[Openmcl-devel] duplicating a stream, or other alternatives?

Mon Mar 26 18:48:09 PDT 2012

Gary Byers <gb at clozure.com> writes:

> See below.
>
> On Mon, 26 Mar 2012, Pascal J. Bourguignon wrote:
>
>>
>> When calling run-program, one need to pass a :shared stream.
>>
>> Since I may get non shared file streams (by default they're :private),
>> I'd want to "duplicate" the stream, making a shared stream to give to
>> run-program, using the same stream-device:
>> […]
>> What did I do wrong?
>>
>
> 1) called some random internal CCL function.

Of course, since I couldn't find the public API I wanted.  Isn't what
free software is for? ;-)

> 1a) called that function with the wrong type of arguments (the first
>     arg is expected to be a CLASS object, not a symbol that names a
>     class)

Right.  I'm sorry, I was too lazy to read and understand the whole file.

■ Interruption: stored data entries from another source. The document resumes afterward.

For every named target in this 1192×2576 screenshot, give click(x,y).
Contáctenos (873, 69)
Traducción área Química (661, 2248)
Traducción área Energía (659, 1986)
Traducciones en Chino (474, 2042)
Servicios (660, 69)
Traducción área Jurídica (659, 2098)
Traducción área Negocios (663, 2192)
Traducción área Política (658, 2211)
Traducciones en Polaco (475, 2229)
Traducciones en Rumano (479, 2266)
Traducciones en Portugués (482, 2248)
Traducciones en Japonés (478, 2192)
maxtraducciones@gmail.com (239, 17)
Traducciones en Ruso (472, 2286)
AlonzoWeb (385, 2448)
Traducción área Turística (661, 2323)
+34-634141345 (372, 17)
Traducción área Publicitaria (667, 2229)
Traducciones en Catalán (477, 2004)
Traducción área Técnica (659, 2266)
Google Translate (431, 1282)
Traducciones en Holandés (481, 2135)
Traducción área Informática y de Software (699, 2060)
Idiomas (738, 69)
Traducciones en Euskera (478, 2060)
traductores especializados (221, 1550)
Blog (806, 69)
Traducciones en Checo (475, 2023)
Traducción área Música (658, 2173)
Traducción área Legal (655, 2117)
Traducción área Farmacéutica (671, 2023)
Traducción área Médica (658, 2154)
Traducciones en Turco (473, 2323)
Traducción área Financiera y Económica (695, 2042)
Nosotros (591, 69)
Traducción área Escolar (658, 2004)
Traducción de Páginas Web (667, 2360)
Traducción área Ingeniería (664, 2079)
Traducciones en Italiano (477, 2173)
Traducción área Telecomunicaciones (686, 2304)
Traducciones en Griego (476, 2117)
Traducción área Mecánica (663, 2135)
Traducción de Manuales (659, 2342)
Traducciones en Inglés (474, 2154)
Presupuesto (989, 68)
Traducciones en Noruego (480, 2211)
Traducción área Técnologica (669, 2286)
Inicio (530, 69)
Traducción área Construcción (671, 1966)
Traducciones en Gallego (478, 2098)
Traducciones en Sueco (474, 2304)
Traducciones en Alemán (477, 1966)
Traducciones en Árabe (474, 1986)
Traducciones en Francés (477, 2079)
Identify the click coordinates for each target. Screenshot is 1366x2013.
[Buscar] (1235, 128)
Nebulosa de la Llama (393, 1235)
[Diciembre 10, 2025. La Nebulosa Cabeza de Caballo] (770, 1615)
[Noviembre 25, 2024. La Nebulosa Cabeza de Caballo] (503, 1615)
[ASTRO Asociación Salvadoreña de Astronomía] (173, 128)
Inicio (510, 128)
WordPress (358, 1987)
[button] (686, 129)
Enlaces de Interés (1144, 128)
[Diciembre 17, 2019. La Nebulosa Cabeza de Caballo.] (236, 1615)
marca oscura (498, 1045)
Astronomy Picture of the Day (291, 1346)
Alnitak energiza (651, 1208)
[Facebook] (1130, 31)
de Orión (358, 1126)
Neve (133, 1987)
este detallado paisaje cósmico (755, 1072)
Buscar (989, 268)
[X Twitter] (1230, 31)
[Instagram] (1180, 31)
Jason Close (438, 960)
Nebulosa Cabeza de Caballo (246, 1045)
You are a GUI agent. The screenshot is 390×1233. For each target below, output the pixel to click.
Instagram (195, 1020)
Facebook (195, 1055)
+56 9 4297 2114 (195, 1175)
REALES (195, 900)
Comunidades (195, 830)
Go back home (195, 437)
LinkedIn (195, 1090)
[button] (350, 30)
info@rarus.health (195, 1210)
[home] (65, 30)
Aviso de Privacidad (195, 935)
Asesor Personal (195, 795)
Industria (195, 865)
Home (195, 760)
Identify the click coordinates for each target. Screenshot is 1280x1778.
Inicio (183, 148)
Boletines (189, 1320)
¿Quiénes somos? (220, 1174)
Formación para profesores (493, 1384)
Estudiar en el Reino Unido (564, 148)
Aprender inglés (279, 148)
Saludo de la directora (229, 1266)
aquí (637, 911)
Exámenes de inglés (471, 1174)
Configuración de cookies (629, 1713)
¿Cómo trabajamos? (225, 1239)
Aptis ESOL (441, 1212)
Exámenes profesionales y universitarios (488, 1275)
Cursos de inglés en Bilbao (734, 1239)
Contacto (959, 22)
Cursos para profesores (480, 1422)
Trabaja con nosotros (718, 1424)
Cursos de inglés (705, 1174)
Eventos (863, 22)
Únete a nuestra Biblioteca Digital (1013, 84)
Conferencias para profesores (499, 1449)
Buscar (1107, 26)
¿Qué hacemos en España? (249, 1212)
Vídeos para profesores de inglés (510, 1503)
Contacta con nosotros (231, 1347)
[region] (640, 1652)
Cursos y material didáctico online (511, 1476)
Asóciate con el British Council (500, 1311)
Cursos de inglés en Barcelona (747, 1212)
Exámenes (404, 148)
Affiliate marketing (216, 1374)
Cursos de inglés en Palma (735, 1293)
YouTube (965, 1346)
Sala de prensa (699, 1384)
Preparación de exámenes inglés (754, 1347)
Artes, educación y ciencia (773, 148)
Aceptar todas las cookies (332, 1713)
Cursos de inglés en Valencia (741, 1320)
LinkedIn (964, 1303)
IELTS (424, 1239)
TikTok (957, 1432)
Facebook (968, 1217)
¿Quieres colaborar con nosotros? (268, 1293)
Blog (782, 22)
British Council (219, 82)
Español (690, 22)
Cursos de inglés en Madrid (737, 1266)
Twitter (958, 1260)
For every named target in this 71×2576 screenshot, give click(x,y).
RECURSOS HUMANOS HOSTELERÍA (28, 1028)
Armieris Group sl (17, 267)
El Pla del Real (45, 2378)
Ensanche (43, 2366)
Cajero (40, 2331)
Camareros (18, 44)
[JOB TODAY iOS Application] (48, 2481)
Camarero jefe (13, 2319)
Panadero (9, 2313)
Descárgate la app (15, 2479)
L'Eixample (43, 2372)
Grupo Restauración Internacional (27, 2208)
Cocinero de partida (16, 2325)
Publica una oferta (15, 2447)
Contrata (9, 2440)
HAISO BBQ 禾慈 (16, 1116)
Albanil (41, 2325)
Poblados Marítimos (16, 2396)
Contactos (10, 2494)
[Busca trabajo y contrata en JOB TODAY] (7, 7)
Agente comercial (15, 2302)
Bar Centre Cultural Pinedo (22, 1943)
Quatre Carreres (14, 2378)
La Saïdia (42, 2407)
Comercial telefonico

> 1b) called that function with symbols that don't even name classes (though
>    symbols with the same pnames that're internal to the CCL package do
>    happen to name classes).
>    UPDATE: you get some points back for noticing this, but I'm afraid that
>    that barely matters.

> 2) decided that this should happen if your function's argument is of type STREAM.
>    (STRING-STREAMs and lots of other things are of type STREAM.)

Well, run-program is not specified to work on non file streams (or
streams not having an OS file descriptor as backend, I guess a socket
stream would work).  

> 3) Think that creating a situation where two lisp streams share the same file
>    descriptor would be a good idea.  (There might be cases where this is useful,
>    but as a general rule I think it's fair to say that this isn't a
>    good idea.)

Again, this should not occur: the caller relinquishes the streams to the
program being forked, at least until that program is finished.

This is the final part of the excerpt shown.